ASSIGNED TASK -
Once the pictures are set aside, copy the records below exactly as they stand.

TASK MATERIAL -

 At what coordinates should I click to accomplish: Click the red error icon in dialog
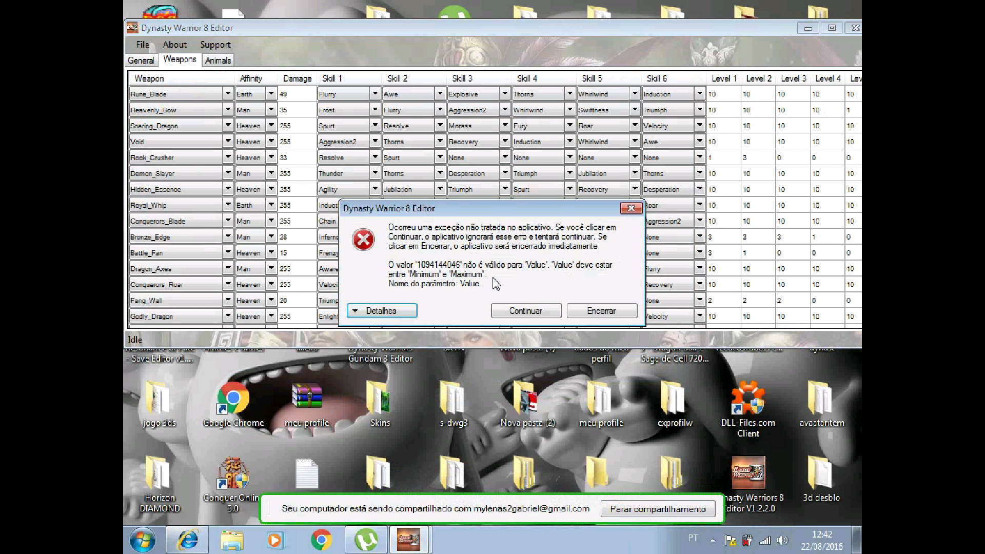coord(363,240)
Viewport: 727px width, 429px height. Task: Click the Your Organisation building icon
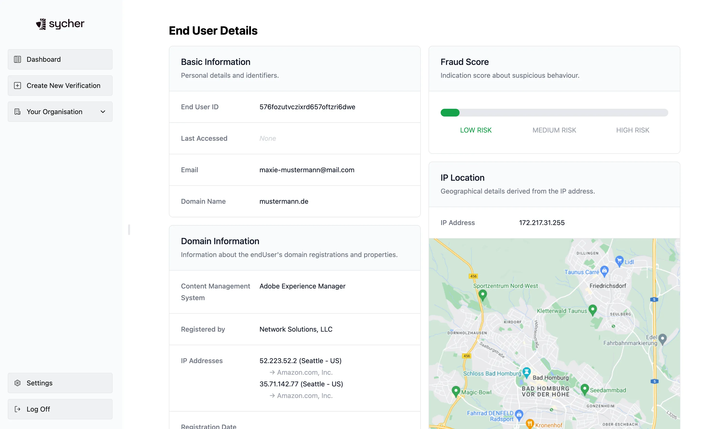pyautogui.click(x=17, y=112)
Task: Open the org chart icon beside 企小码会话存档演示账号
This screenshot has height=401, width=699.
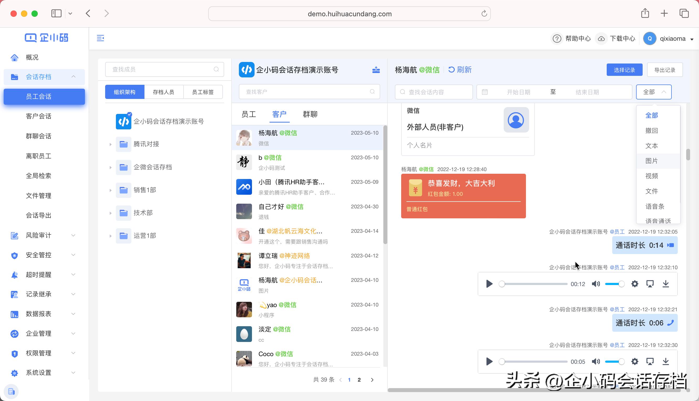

RESPONSE BOX -
 At what coordinates should I click to accomplish: Click the red error icon in dialog
coord(363,240)
Viewport: 727px width, 429px height. Task: Click the Your Organisation building icon
pyautogui.click(x=17, y=112)
Task: Open the org chart icon beside 企小码会话存档演示账号
This screenshot has height=401, width=699.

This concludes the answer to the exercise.